● **REQUIRED WORK**:
Please copy out each line of the entries in which "computer" appears.

-- Opening Marker --

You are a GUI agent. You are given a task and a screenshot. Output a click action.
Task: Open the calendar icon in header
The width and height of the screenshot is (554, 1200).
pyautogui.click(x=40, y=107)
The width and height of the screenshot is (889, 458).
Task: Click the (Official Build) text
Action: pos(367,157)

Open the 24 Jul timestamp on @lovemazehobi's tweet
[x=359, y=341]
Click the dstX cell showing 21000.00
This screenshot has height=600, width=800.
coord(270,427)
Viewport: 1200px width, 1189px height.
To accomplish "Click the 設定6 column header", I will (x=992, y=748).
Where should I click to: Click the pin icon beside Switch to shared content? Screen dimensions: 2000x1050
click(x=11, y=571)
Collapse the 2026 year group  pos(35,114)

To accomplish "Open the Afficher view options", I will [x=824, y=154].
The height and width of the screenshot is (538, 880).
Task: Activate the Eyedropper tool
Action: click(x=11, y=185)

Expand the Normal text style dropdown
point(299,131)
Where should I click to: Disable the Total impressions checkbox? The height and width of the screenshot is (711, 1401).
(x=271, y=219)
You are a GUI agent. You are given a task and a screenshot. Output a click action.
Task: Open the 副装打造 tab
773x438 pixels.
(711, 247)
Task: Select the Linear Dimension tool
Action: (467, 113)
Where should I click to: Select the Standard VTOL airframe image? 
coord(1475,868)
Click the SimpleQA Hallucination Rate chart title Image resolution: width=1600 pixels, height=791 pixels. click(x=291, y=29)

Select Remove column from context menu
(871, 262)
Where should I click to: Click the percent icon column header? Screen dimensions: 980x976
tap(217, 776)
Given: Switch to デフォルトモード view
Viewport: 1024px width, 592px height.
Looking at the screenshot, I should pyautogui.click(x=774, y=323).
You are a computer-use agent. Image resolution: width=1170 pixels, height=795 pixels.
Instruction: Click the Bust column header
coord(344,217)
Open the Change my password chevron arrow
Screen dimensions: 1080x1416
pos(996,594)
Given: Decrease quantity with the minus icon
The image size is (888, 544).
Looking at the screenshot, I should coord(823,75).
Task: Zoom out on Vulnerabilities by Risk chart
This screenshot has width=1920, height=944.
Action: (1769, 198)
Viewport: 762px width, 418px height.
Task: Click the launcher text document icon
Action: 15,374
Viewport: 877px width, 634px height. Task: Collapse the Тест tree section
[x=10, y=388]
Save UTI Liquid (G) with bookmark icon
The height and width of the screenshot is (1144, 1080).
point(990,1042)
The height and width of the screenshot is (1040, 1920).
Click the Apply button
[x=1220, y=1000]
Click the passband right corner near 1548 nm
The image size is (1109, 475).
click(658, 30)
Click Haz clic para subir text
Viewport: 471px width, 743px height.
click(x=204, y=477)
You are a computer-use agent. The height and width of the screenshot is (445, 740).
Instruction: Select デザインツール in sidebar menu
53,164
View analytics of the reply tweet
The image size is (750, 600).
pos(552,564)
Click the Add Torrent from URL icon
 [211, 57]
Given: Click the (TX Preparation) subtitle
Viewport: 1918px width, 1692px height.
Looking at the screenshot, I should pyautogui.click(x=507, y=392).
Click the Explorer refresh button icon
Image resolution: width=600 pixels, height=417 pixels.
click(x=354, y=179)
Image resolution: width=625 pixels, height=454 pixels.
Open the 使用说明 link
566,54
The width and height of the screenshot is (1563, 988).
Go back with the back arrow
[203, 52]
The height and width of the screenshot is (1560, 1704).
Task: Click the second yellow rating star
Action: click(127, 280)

-- Closing Marker --

● **SOLUTION FOR THIS PROBLEM**:
You are a computer-use agent. Image resolution: width=1170 pixels, height=795 pixels.
You are a computer-use agent. The height and width of the screenshot is (445, 740).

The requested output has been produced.